* [Directions for this task] From the first line to the last, output the entries exactly.

* [Records for the exercise]
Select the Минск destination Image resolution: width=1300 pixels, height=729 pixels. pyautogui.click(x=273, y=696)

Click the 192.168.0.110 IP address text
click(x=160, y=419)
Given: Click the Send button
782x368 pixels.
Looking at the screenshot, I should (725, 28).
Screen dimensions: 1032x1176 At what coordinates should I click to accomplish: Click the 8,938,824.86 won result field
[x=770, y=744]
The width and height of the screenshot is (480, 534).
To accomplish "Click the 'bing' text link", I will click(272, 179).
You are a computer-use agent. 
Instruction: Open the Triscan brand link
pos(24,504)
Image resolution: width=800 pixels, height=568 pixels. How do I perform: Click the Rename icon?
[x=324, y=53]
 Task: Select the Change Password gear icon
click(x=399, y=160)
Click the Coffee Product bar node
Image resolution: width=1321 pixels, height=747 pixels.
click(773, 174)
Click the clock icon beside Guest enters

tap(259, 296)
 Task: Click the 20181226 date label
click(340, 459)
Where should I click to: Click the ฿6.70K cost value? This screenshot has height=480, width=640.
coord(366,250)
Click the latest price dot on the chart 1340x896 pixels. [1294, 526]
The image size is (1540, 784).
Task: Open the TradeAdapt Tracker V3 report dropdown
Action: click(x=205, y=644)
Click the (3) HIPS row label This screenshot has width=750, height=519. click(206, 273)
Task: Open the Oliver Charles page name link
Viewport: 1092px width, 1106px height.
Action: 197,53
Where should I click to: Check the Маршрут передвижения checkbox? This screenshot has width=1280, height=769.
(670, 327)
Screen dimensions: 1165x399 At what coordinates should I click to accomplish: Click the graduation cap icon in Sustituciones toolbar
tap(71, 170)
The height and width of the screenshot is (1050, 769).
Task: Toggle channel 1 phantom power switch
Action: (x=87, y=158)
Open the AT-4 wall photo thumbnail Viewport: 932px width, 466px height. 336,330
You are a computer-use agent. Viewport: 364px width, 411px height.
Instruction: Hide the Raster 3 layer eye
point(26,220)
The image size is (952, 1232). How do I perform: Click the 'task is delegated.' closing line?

* [Task output]
Select the Минск destination Image resolution: width=1300 pixels, height=729 pixels. pyautogui.click(x=273, y=696)

Click the 192.168.0.110 IP address text
click(x=160, y=419)
Given: Click the Send button
782x368 pixels.
Looking at the screenshot, I should (725, 28).
Screen dimensions: 1032x1176 At what coordinates should I click to accomplish: Click the 8,938,824.86 won result field
[x=770, y=744]
The width and height of the screenshot is (480, 534).
To accomplish "Click the 'bing' text link", I will click(272, 179).
You are a computer-use agent. 
Instruction: Open the Triscan brand link
pos(24,504)
Image resolution: width=800 pixels, height=568 pixels. How do I perform: Click the Rename icon?
[x=324, y=53]
 Task: Select the Change Password gear icon
click(x=399, y=160)
Click the Coffee Product bar node
Image resolution: width=1321 pixels, height=747 pixels.
click(773, 174)
Click the clock icon beside Guest enters

tap(259, 296)
 Task: Click the 20181226 date label
click(340, 459)
Where should I click to: Click the ฿6.70K cost value? This screenshot has height=480, width=640.
coord(366,250)
Click the latest price dot on the chart 1340x896 pixels. [1294, 526]
The image size is (1540, 784).
Task: Open the TradeAdapt Tracker V3 report dropdown
Action: click(x=205, y=644)
Click the (3) HIPS row label This screenshot has width=750, height=519. click(206, 273)
Task: Open the Oliver Charles page name link
Viewport: 1092px width, 1106px height.
Action: 197,53
Where should I click to: Check the Маршрут передвижения checkbox? This screenshot has width=1280, height=769.
(670, 327)
Screen dimensions: 1165x399 At what coordinates should I click to accomplish: Click the graduation cap icon in Sustituciones toolbar
tap(71, 170)
The height and width of the screenshot is (1050, 769).
Task: Toggle channel 1 phantom power switch
Action: (x=87, y=158)
Open the AT-4 wall photo thumbnail Viewport: 932px width, 466px height. 336,330
You are a computer-use agent. Viewport: 364px width, 411px height.
Instruction: Hide the Raster 3 layer eye
point(26,220)
The image size is (952, 1232). How do I perform: Click the 'task is delegated.' closing line?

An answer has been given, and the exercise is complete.